══ Material shown ══

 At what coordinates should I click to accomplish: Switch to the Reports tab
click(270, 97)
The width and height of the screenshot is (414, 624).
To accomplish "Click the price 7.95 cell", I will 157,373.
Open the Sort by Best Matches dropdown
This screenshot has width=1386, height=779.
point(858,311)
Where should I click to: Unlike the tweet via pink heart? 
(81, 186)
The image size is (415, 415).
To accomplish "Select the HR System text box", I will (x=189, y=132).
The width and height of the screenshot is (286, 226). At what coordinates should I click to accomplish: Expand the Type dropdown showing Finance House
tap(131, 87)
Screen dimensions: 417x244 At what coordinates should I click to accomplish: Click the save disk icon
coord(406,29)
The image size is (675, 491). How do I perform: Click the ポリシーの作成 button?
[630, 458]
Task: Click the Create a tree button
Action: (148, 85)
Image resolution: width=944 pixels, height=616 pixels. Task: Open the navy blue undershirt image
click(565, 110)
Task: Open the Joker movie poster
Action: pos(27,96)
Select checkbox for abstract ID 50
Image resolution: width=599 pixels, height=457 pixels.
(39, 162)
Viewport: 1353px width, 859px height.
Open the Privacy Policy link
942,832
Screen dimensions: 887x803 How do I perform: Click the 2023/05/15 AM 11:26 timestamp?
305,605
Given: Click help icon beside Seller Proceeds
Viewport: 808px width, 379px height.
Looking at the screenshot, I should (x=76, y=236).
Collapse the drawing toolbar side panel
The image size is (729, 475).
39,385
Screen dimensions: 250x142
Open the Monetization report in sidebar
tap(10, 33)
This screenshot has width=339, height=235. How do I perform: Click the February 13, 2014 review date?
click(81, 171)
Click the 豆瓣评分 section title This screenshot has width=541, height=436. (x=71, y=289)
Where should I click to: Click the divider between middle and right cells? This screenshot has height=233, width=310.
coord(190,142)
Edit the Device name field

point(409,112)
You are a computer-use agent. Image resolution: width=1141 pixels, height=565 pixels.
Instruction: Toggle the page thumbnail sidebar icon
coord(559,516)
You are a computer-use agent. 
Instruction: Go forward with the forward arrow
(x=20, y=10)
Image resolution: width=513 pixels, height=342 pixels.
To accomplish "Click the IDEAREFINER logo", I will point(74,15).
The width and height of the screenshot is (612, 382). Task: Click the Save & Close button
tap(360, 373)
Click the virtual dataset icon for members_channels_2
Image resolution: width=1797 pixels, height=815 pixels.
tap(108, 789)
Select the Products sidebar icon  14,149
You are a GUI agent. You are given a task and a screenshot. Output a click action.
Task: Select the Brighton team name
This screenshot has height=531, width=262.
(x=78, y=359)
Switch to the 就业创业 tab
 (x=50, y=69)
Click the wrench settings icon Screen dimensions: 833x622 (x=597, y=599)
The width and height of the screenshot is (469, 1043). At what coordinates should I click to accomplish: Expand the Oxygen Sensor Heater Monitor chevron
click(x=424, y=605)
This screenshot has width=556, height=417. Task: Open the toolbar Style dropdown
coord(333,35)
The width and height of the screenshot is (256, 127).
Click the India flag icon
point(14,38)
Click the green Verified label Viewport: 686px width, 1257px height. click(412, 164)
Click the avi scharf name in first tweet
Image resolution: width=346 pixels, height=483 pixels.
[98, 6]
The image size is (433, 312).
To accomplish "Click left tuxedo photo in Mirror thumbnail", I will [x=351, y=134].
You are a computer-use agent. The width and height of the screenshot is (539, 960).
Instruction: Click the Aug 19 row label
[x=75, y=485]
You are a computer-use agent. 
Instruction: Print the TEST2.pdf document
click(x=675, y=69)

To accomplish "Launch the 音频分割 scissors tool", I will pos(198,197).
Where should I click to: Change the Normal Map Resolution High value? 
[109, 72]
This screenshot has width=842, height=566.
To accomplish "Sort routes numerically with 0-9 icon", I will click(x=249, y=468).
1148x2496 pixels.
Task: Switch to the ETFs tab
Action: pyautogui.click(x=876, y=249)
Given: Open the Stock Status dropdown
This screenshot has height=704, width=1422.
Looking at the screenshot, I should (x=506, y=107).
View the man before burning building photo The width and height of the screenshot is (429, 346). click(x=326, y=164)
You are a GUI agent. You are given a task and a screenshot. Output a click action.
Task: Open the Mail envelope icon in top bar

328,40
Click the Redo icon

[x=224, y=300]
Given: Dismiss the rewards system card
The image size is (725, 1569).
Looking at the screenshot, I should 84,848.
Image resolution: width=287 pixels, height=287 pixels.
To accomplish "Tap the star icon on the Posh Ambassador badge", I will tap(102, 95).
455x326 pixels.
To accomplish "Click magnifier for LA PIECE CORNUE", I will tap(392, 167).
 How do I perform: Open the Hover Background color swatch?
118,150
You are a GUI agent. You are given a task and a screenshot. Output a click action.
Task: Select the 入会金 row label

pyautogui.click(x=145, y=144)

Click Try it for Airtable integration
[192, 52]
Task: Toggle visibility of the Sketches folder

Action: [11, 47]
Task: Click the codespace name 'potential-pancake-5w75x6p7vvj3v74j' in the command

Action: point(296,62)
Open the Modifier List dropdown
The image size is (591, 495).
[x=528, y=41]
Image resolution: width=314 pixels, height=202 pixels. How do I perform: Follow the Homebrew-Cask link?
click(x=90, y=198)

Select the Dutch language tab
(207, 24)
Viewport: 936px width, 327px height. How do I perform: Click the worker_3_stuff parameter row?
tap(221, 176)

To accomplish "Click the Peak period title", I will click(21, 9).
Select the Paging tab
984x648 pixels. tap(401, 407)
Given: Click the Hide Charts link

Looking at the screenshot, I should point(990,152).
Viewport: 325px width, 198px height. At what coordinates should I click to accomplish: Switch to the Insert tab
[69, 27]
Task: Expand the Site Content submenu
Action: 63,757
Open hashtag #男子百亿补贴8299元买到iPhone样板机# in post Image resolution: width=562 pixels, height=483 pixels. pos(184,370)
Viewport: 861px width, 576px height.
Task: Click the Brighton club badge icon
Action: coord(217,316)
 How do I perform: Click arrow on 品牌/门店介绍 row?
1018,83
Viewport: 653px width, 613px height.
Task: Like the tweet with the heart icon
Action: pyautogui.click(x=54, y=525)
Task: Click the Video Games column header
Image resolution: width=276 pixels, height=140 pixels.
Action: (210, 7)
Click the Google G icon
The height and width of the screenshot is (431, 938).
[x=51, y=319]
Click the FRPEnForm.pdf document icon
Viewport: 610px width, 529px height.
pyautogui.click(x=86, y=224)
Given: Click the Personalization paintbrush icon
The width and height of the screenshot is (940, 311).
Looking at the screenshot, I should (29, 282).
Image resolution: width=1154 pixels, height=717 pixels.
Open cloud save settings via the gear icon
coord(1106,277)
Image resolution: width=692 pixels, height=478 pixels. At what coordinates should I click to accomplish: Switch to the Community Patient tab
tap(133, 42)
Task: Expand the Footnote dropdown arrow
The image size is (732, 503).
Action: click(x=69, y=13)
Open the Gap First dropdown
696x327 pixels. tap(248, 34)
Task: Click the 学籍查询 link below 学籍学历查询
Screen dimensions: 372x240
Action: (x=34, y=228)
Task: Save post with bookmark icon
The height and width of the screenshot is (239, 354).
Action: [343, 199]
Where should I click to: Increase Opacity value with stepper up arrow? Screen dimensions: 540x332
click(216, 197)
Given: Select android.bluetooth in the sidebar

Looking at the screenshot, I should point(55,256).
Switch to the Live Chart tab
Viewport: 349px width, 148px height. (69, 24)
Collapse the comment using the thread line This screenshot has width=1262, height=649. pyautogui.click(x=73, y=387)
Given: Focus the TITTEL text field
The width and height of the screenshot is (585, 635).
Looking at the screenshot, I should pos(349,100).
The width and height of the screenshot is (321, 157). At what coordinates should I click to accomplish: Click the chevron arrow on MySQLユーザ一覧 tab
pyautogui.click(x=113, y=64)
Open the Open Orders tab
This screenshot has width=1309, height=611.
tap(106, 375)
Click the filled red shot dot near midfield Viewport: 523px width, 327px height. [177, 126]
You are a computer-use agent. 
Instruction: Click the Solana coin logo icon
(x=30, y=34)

═══

# [What to produce]
Each line in the material above that mentions the word "title" must be copied.

# [Written response]
Click the 豆瓣评分 section title This screenshot has width=541, height=436. (x=71, y=289)
To accomplish "Click the Peak period title", I will click(21, 9).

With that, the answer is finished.